Convert the stretch of material from the line containing "1094x883 pixels." through the end of the material into a Markdown table with columns Row and Text, numbering each non-blank line. Omit the pictures.
:: Records for the exercise ::
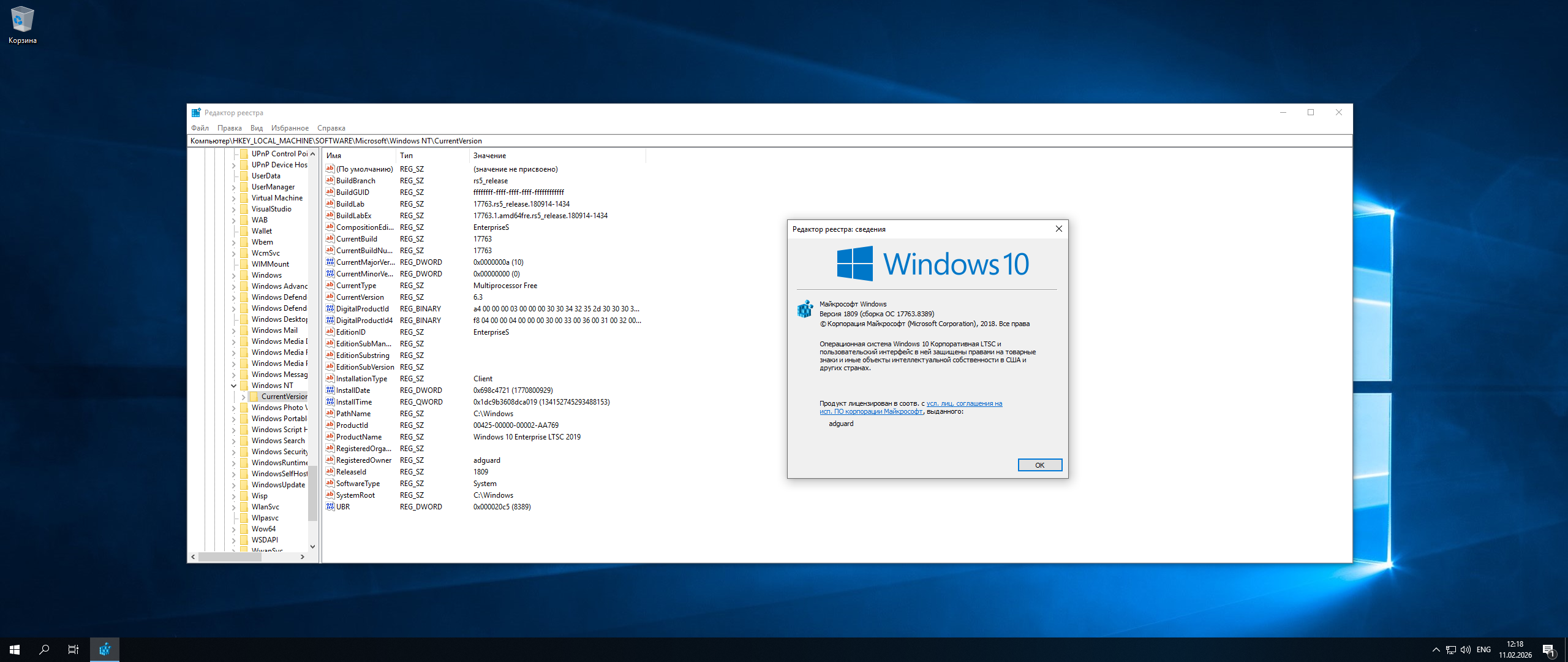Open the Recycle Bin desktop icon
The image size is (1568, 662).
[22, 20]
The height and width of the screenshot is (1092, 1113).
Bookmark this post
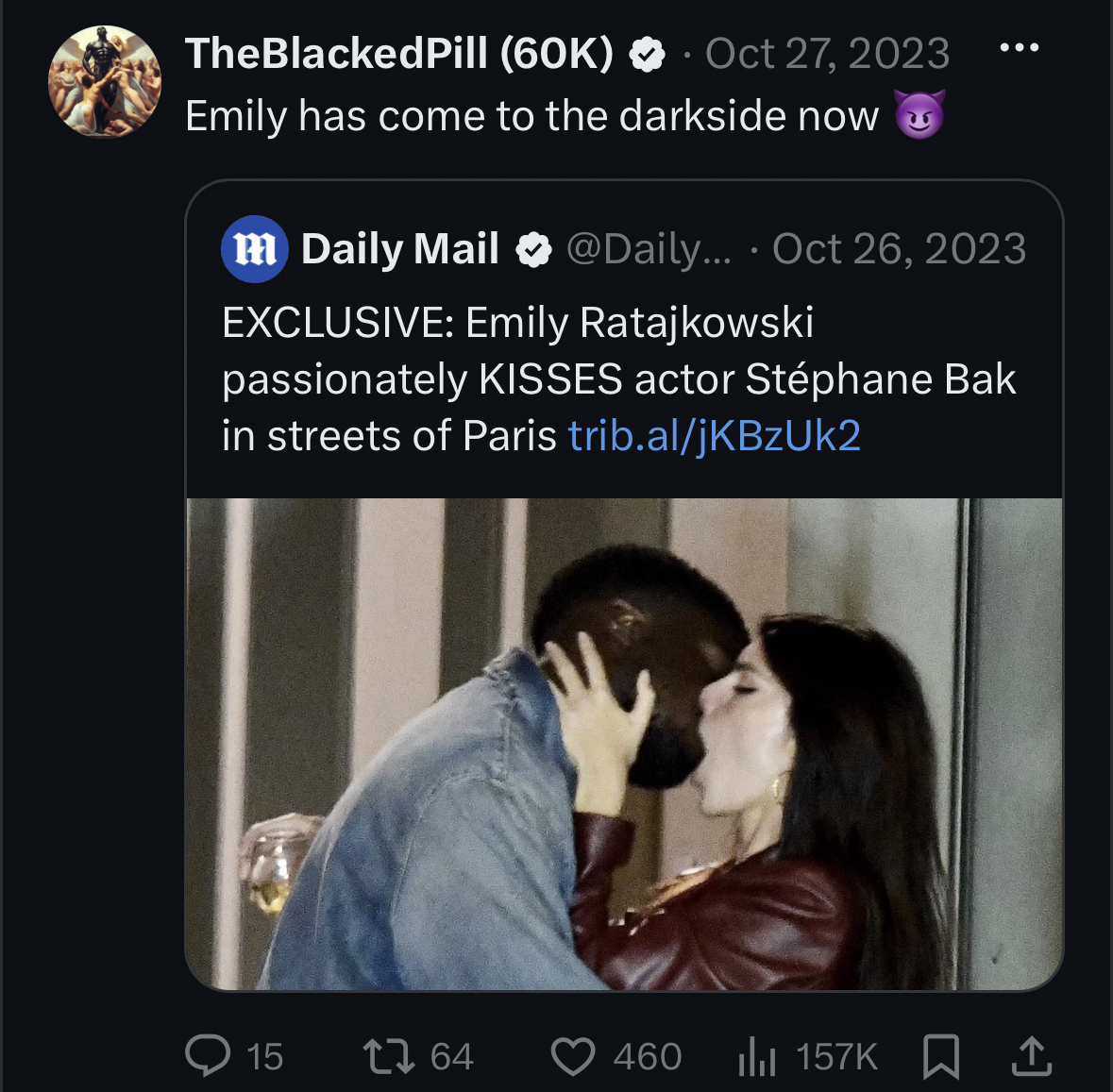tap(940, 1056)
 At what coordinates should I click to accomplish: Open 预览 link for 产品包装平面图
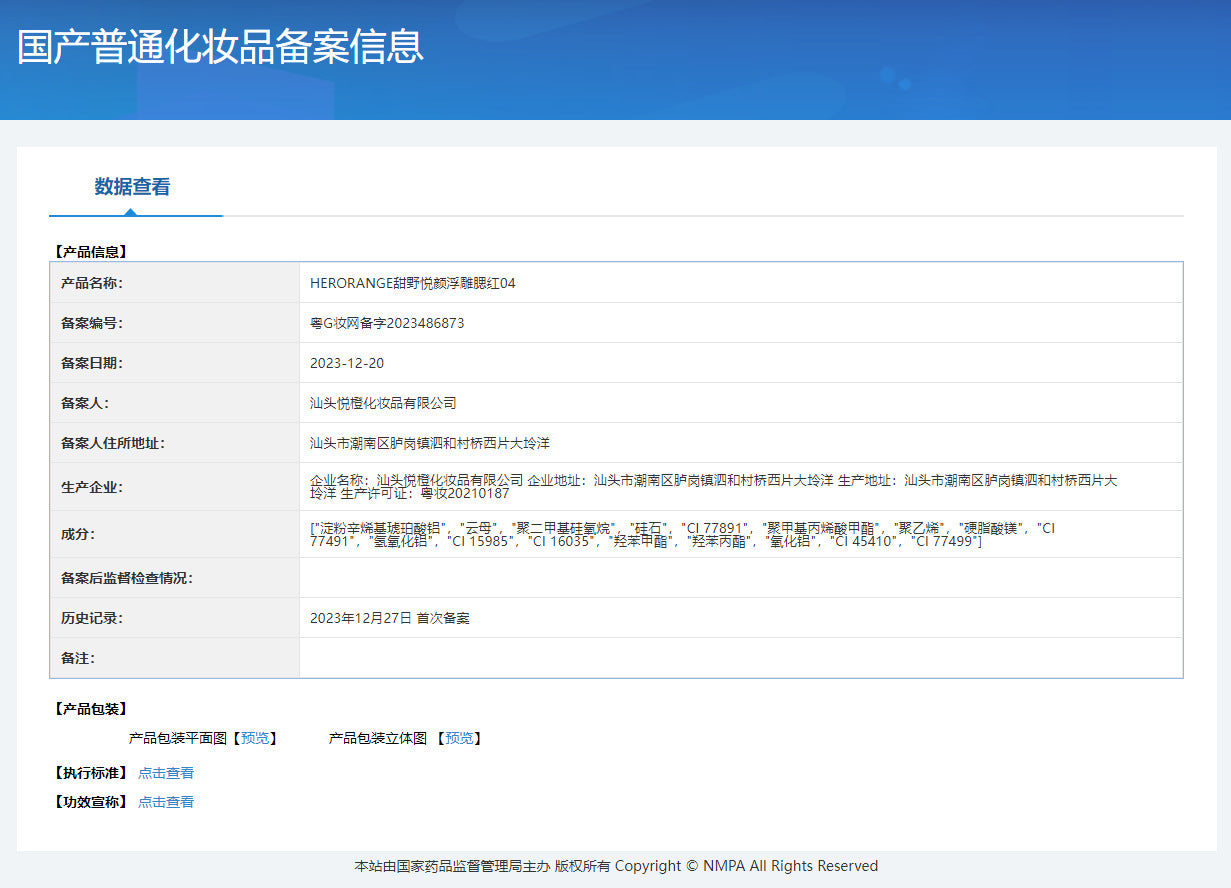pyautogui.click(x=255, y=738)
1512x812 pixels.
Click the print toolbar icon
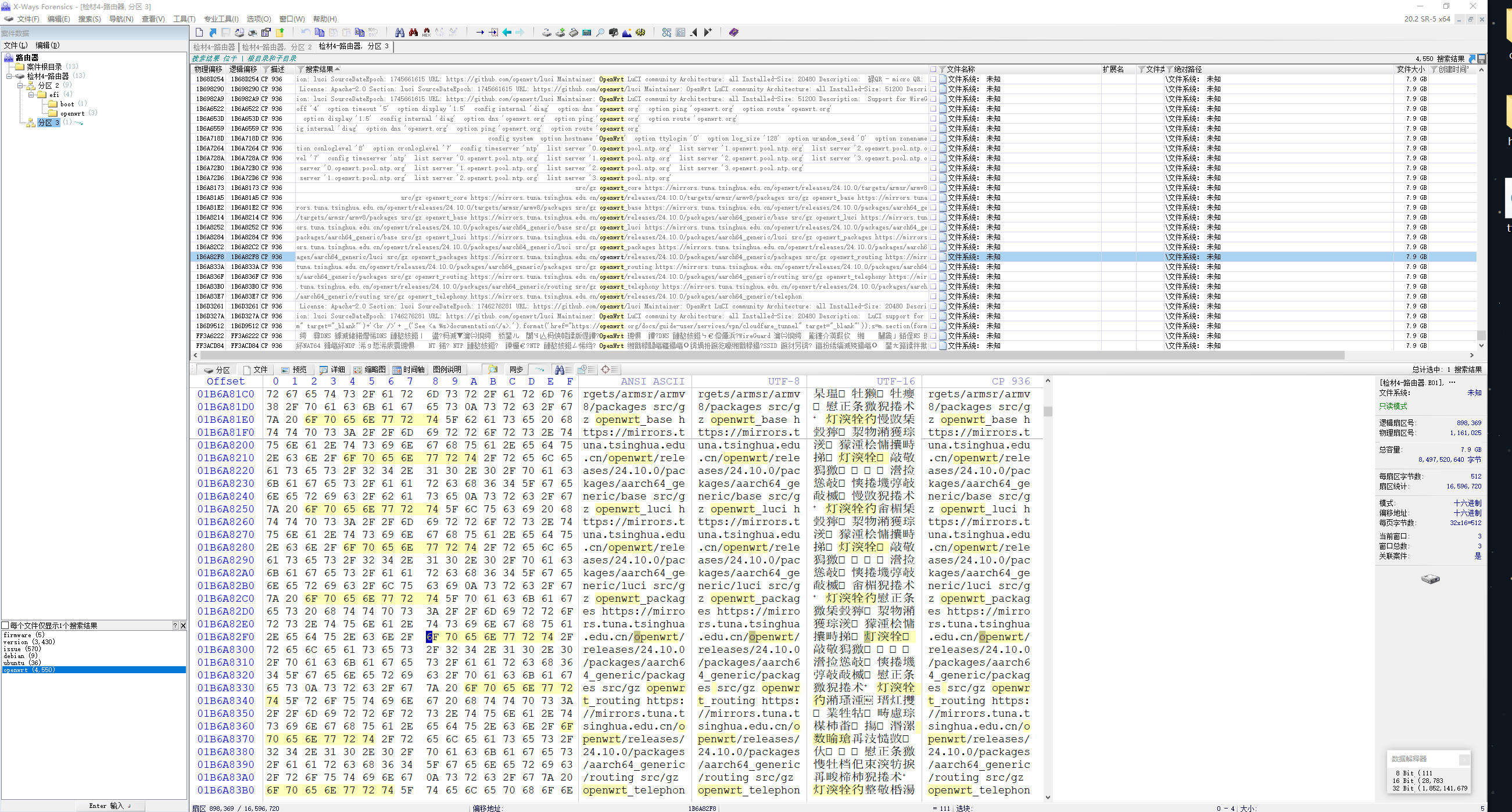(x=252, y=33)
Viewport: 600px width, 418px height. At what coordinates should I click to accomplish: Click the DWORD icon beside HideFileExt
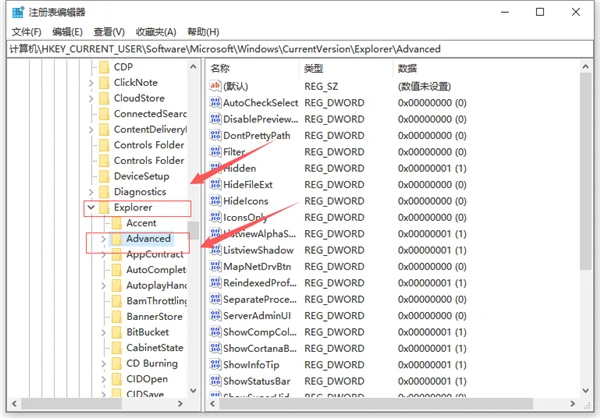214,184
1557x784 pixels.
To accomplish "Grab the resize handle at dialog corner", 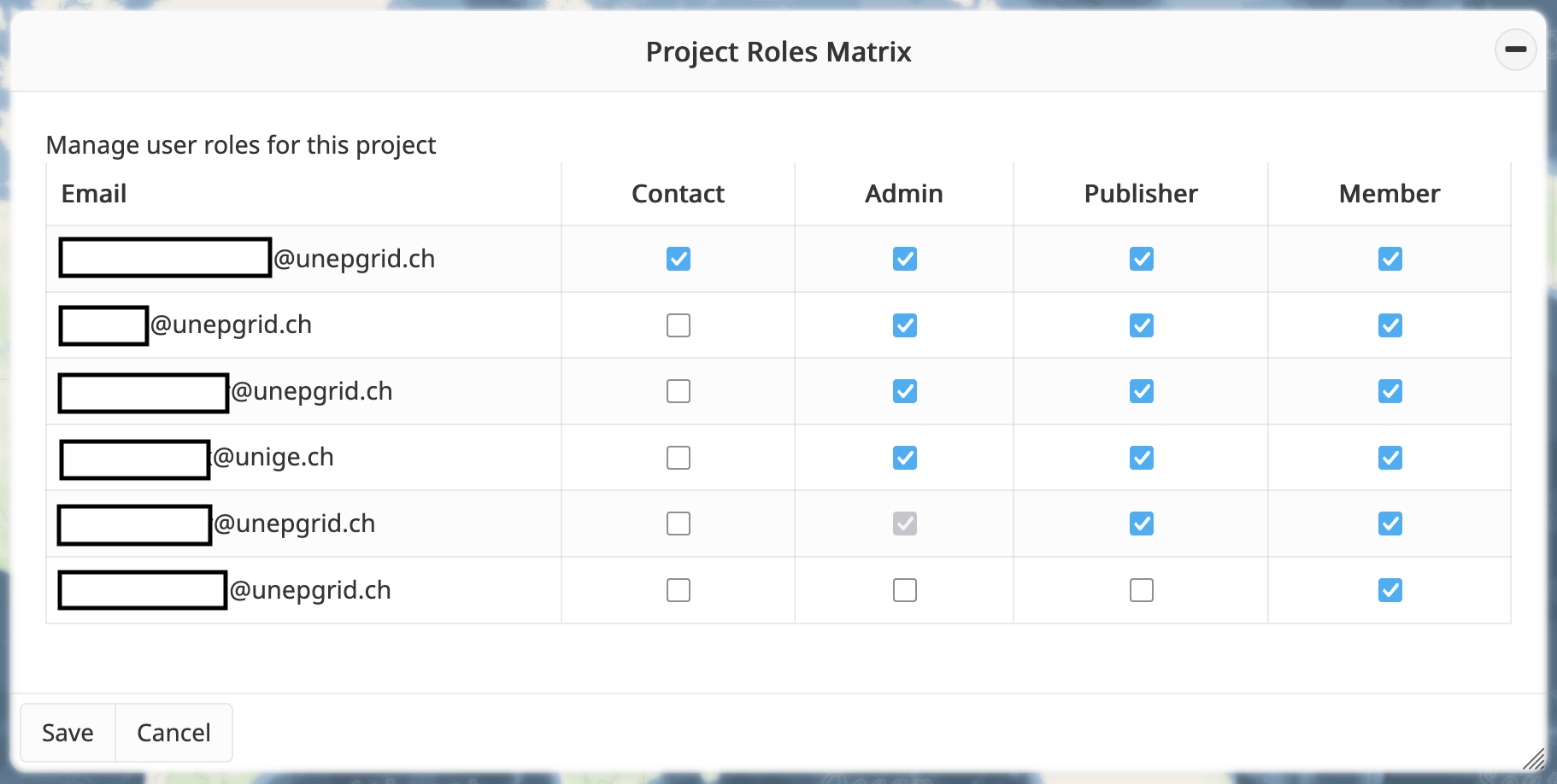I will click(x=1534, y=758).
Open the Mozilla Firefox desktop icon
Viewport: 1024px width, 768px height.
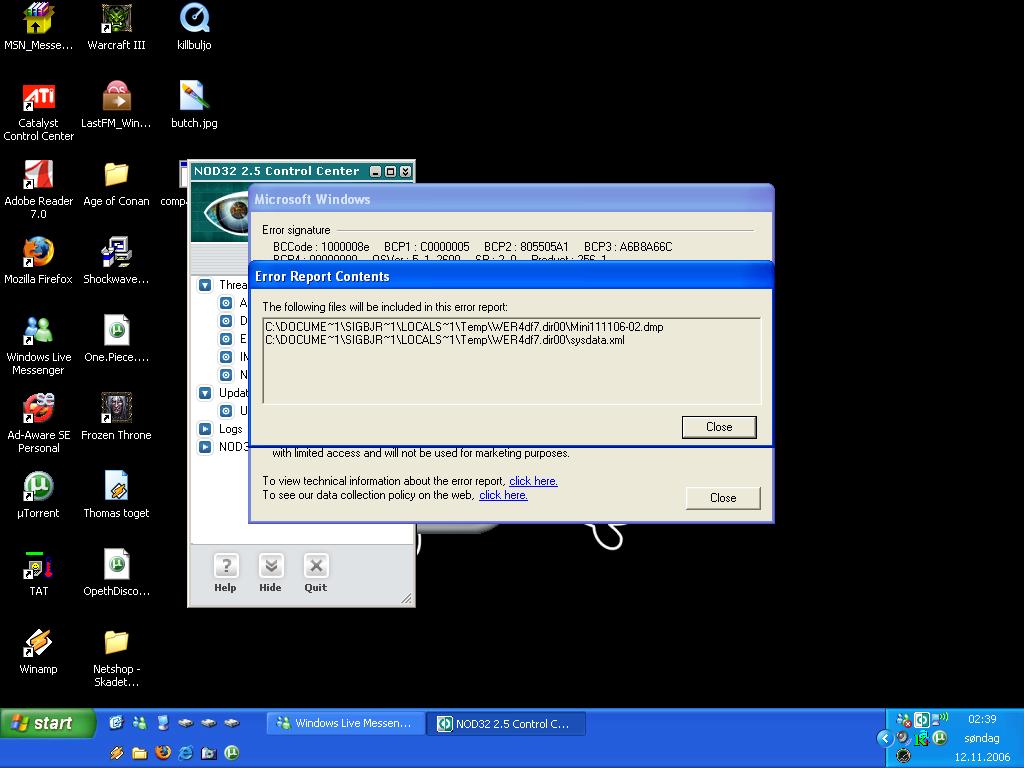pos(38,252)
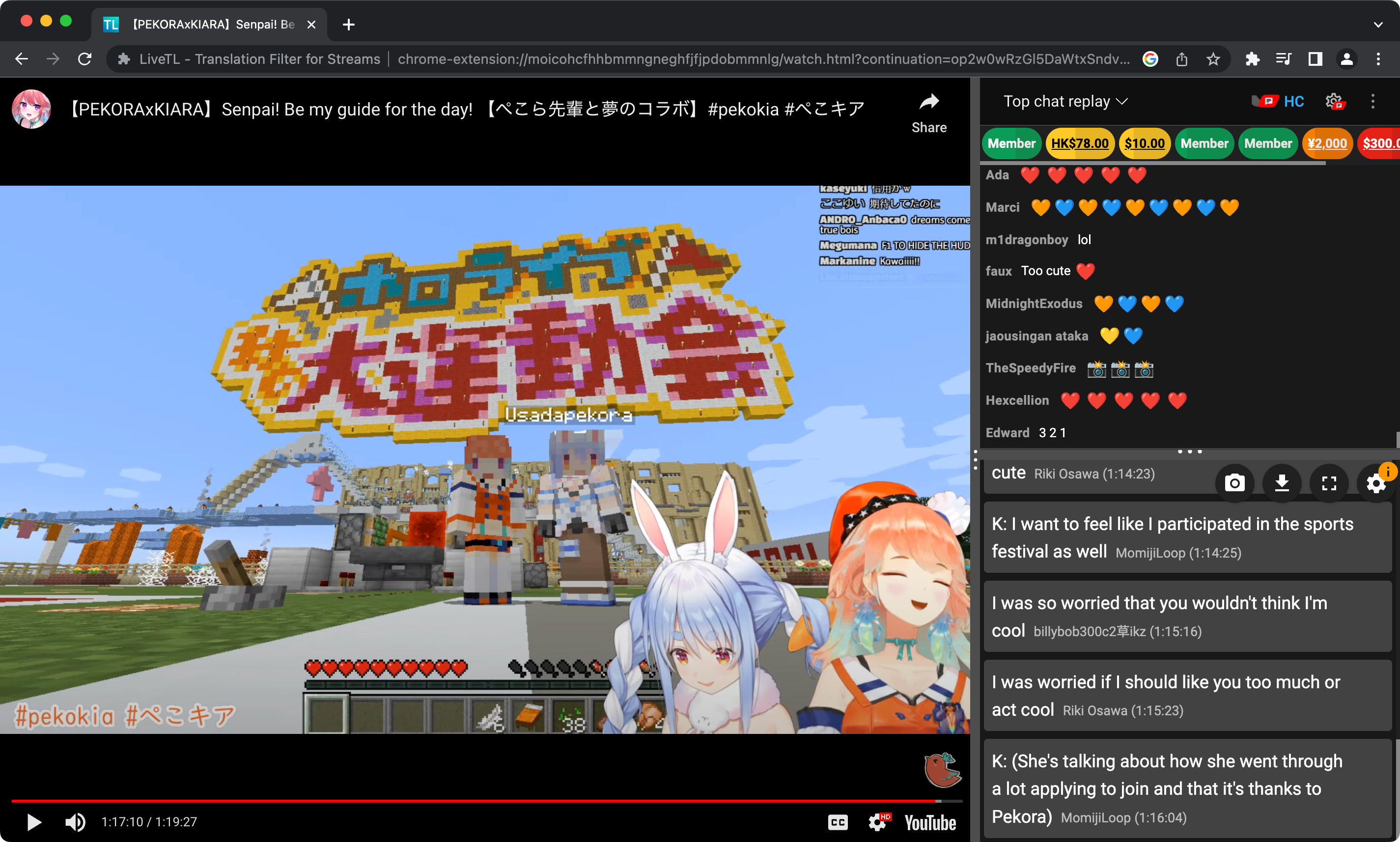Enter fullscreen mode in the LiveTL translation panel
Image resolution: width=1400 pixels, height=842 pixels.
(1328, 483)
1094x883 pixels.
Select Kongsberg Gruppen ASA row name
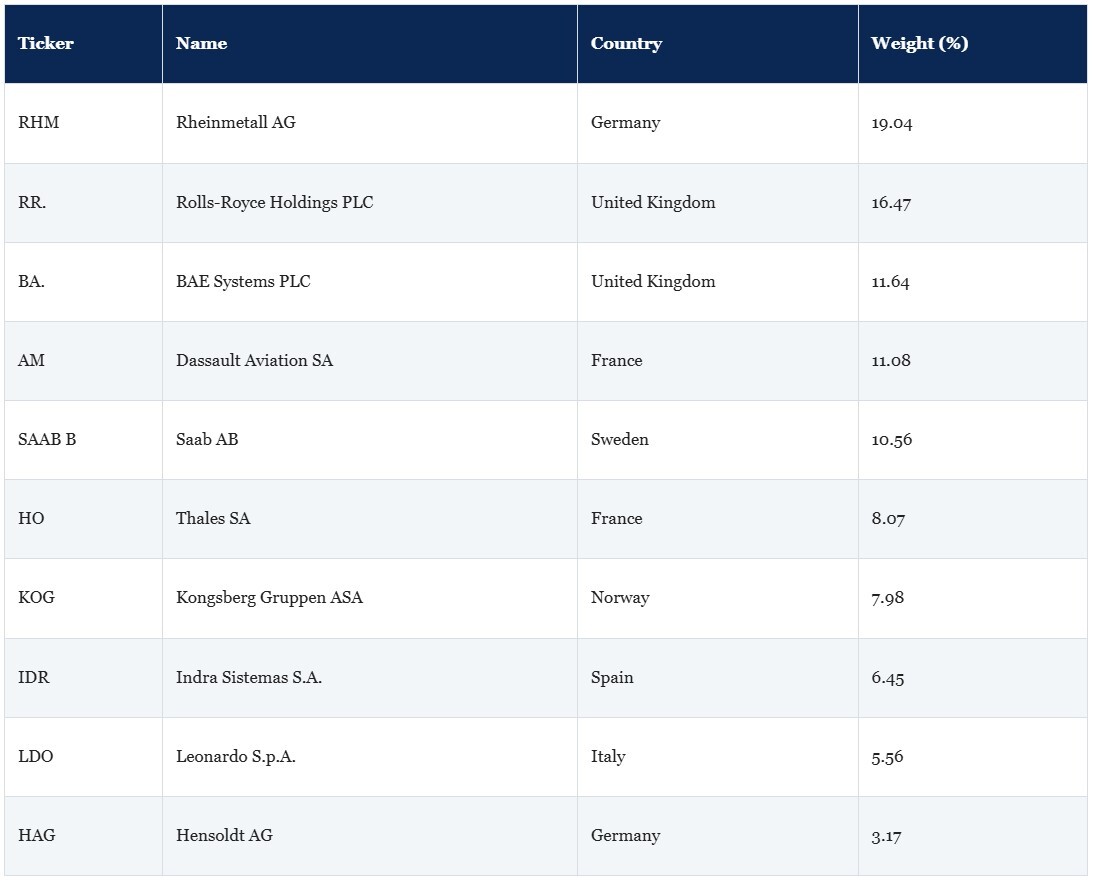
:::
__The answer__
| Row | Text |
|---|---|
| 1 | 1094x883 pixels. |
| 2 | Select Kongsberg Gruppen ASA row name |